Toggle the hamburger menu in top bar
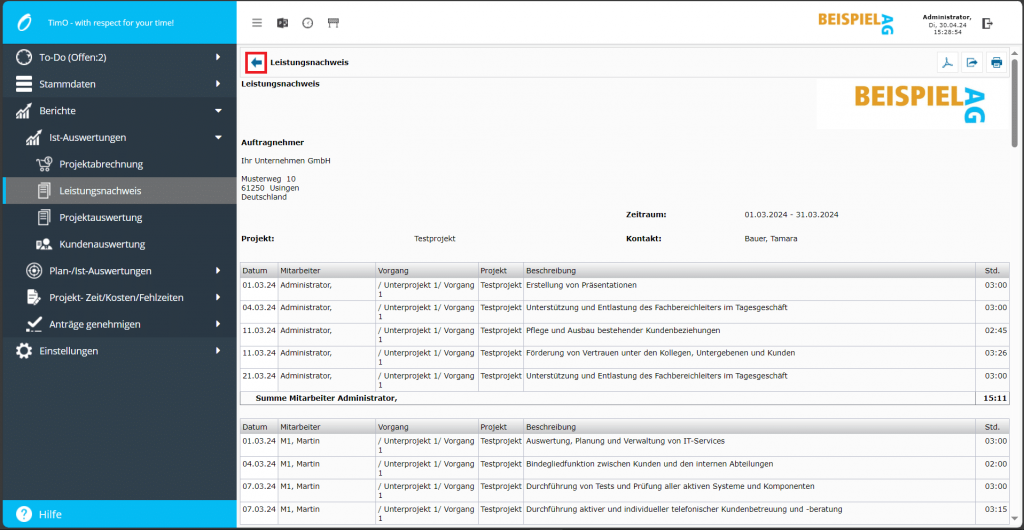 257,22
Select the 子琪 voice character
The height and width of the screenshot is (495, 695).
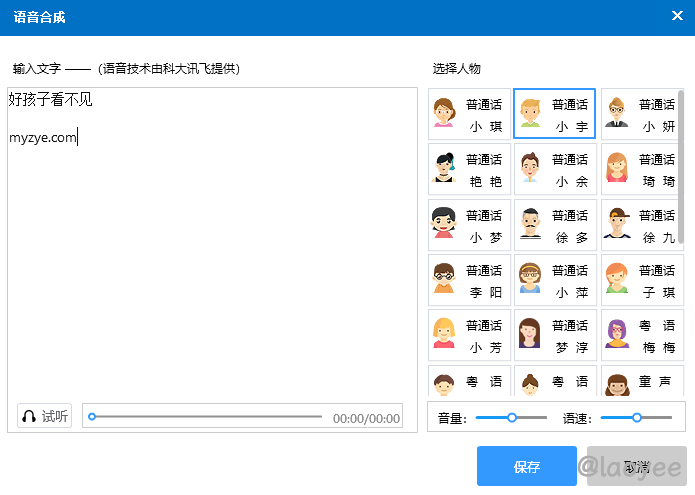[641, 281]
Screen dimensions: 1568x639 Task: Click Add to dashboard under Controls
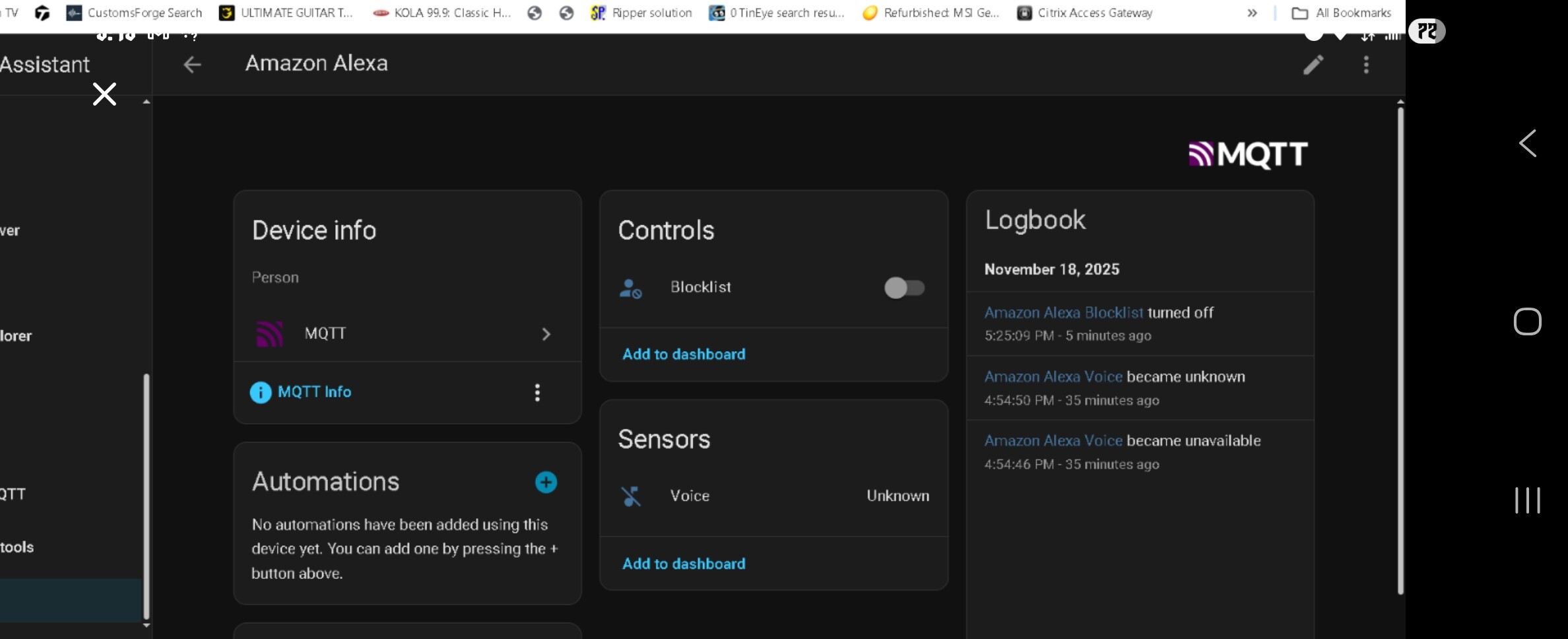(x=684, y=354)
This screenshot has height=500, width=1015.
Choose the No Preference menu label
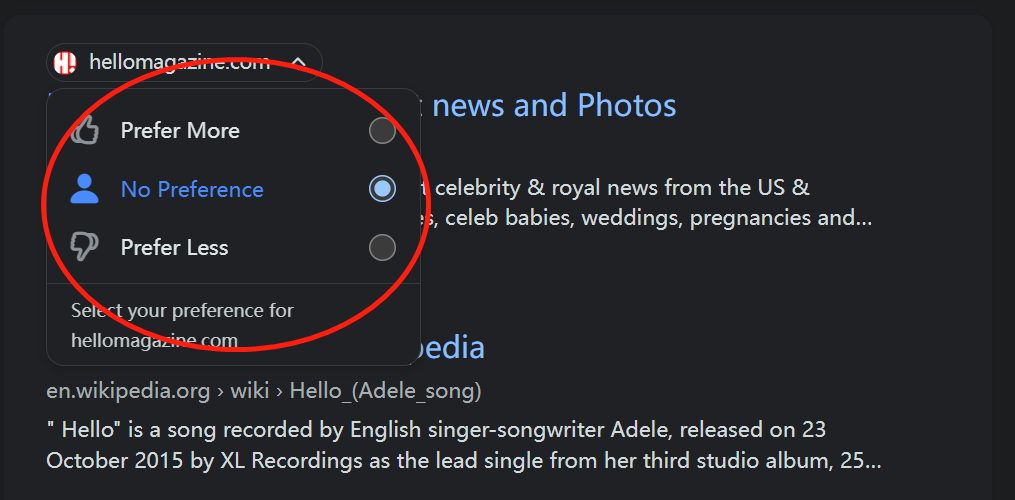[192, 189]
---
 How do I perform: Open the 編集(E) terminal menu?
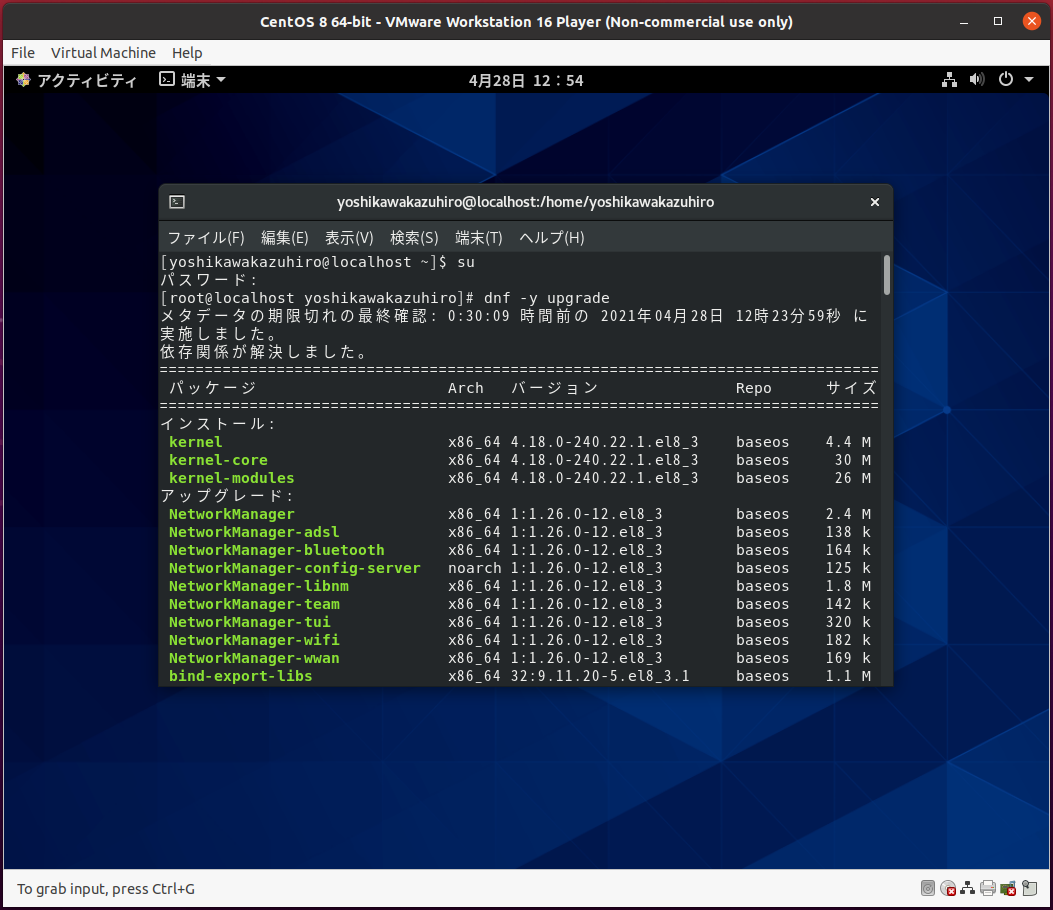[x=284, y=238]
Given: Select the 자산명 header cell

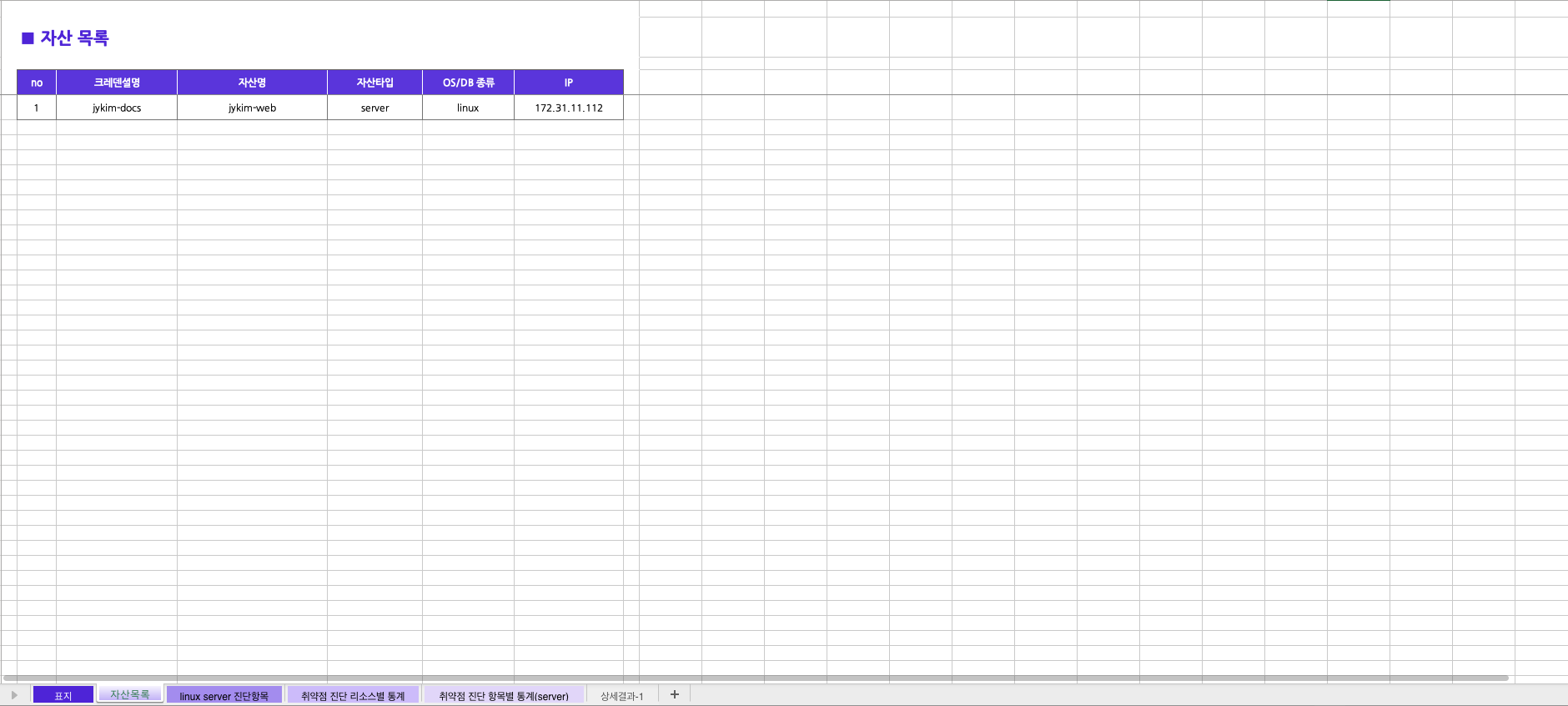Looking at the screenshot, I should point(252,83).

● Stated exercise:
Express the lines between the line containing "How do I perform: Open" and the line containing "Looking at the", inclusive, as a numbered list, omitting blank lines and leaving the pictures out of the answer.

● Answer to this problem:
1.  How do I perform: Open the 編集(E) terminal menu?
2. [x=284, y=238]
3. Given: Select the 자산명 header cell
4. Looking at the screenshot, I should point(252,83).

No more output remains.